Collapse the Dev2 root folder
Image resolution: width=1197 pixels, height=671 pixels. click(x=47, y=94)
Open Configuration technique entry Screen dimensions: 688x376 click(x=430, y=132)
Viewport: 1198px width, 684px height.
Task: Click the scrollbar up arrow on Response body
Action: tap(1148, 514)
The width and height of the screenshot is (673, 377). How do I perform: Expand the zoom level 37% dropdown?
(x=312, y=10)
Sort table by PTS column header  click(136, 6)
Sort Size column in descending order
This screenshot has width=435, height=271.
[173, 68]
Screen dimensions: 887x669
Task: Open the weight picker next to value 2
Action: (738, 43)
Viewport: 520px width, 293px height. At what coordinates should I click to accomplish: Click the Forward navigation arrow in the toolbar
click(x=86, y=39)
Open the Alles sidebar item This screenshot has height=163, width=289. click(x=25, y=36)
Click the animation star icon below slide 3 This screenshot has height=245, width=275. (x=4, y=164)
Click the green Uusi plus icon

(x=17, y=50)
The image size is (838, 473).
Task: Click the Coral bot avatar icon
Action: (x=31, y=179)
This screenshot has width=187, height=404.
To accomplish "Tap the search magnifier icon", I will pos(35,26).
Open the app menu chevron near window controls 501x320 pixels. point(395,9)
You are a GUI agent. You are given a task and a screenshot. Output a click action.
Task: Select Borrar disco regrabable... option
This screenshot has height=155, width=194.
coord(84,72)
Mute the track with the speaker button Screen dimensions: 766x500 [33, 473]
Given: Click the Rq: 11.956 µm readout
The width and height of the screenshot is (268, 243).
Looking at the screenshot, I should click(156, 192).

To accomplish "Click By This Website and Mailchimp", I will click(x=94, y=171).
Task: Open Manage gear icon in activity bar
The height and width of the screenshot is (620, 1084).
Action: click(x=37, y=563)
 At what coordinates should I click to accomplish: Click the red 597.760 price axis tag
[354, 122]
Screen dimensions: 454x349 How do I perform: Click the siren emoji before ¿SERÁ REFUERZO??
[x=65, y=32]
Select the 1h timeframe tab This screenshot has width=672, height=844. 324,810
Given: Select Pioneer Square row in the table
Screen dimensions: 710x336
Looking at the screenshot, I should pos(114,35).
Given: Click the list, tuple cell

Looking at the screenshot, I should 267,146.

■ **YOUR ASSIGNMENT**
Please repeat every record above word for word.

■ **EXERCISE OUTPUT**
Collapse the Dev2 root folder
Image resolution: width=1197 pixels, height=671 pixels. click(x=47, y=94)
Open Configuration technique entry Screen dimensions: 688x376 click(x=430, y=132)
Viewport: 1198px width, 684px height.
Task: Click the scrollbar up arrow on Response body
Action: tap(1148, 514)
The width and height of the screenshot is (673, 377). How do I perform: Expand the zoom level 37% dropdown?
(x=312, y=10)
Sort table by PTS column header  click(136, 6)
Sort Size column in descending order
This screenshot has width=435, height=271.
[173, 68]
Screen dimensions: 887x669
Task: Open the weight picker next to value 2
Action: (738, 43)
Viewport: 520px width, 293px height. At what coordinates should I click to accomplish: Click the Forward navigation arrow in the toolbar
click(x=86, y=39)
Open the Alles sidebar item This screenshot has height=163, width=289. click(x=25, y=36)
Click the animation star icon below slide 3 This screenshot has height=245, width=275. (x=4, y=164)
Click the green Uusi plus icon

(x=17, y=50)
The image size is (838, 473).
Task: Click the Coral bot avatar icon
Action: (x=31, y=179)
This screenshot has width=187, height=404.
To accomplish "Tap the search magnifier icon", I will pos(35,26).
Open the app menu chevron near window controls 501x320 pixels. point(395,9)
You are a GUI agent. You are given a task and a screenshot. Output a click action.
Task: Select Borrar disco regrabable... option
This screenshot has height=155, width=194.
coord(84,72)
Mute the track with the speaker button Screen dimensions: 766x500 [33, 473]
Given: Click the Rq: 11.956 µm readout
The width and height of the screenshot is (268, 243).
Looking at the screenshot, I should click(156, 192).

To accomplish "Click By This Website and Mailchimp", I will click(x=94, y=171).
Task: Open Manage gear icon in activity bar
The height and width of the screenshot is (620, 1084).
Action: click(x=37, y=563)
 At what coordinates should I click to accomplish: Click the red 597.760 price axis tag
[354, 122]
Screen dimensions: 454x349 How do I perform: Click the siren emoji before ¿SERÁ REFUERZO??
[x=65, y=32]
Select the 1h timeframe tab This screenshot has width=672, height=844. 324,810
Given: Select Pioneer Square row in the table
Screen dimensions: 710x336
Looking at the screenshot, I should pos(114,35).
Given: Click the list, tuple cell

Looking at the screenshot, I should 267,146.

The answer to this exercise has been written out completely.